-- start of Document --

It may be said that in the first centuries of Christianity “The blood of martyrs was the seed of the Church”. However, in the short History of the Oblates in Canada, it may also be said that the missionaries to the Amerindians and the Inuit, by offering their lives in often dramatic circumstances, cleared the way for a great number of conversions.

The year 1991 marked the hundred and fiftieth anniversary of the arrival of the Oblates in Canada. Montreal welcomed them on December 2, 1841. Fifteen years later they had already reached the Western plains, the Mackenzie River, and the Arctic Circle. Nothing stopped them. They rode the full-bred horse of the prairies, confronted dangerous rapids, hunted bison and caribou, fished through the ice for char, and learned the dialects of the aborigines. Hundreds of Oblate Fathers and Brothers, from France and later from Québec, dedicated their lives, at the cost of heroic acts of self-sacrifice, to spread the Word of Jesus Christ. In 1864 Father Henri Grollier, who had reached Good Hope, in the Arctic Circle, could say, as he was dying : “I die content, O Jesus, now that I have seen your banner raised up to the extremity of the earth.”

One victim among so many
Among all the valiant Oblates who wrote the “white epic” of the northland, some twenty were swept away accidentally by the dark and devious wave of fate. Father Joseph Frapsauce was one of these men. He followed in the steps of Fathers Paul Girardin, Joseph Brohan, Elphège Allard, Joseph Buliard, Henri-Paul Dionne, Honoré Pigeon, Brothers Emile Portelance, Alexandre Cadieux and many others. Most noteworthy was the mission to the Eskimo, or Inuit, which claimed the lives of Fathers Guillaume Le Roux and Jean-Baptiste Rouvière. Both were brutally massacred in 1912, near Coppermine. Father Frapsauce, born in France on July 5, 1875, arrived on the banks of the Mackenzie in 1899. He thought it an honor and a special grace to succeed these two martyrs when five years after their death, he settled on the shore of Great Bear Lake. There, he lived the life of a hermit, forced to provide personally for his essential needs by hunting and fishing.

-- end of Document --
-- start of Entries supplied --

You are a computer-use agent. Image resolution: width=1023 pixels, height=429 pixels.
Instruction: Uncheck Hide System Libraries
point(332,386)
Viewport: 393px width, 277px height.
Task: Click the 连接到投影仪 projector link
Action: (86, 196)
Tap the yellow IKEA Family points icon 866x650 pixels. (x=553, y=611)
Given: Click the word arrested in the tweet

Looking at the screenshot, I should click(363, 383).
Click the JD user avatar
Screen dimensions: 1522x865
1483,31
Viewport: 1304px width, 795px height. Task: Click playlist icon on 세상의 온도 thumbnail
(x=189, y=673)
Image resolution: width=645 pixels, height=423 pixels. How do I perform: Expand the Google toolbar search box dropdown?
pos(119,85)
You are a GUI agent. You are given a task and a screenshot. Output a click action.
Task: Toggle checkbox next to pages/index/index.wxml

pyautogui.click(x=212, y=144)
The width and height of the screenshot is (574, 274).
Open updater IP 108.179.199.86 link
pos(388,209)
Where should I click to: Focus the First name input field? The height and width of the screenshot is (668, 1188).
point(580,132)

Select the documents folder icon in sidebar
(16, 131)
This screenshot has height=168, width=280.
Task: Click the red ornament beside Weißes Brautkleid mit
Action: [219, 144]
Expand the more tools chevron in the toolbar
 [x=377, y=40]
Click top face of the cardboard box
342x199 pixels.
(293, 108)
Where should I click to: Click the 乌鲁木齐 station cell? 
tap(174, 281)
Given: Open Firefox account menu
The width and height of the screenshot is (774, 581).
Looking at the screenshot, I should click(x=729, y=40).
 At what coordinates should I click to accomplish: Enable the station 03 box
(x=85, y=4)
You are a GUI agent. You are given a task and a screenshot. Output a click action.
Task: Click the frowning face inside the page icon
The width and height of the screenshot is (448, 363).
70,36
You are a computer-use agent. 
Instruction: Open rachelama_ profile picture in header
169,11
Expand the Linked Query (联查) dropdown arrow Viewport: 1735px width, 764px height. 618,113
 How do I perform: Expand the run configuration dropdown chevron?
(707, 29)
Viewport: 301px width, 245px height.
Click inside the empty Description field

-- end of Entries supplied --

**Requirements**
1: In the history of the Oblates in Canada, on what date did Montreal welcome the Oblates?
2: Pick out each line of the listing that contains the word "Expand".

**List of solutions**
1: December 2, 1841.

2:
Image resolution: width=645 pixels, height=423 pixels. How do I perform: Expand the Google toolbar search box dropdown?
Expand the more tools chevron in the toolbar
Expand the Linked Query (联查) dropdown arrow Viewport: 1735px width, 764px height. 618,113
 How do I perform: Expand the run configuration dropdown chevron?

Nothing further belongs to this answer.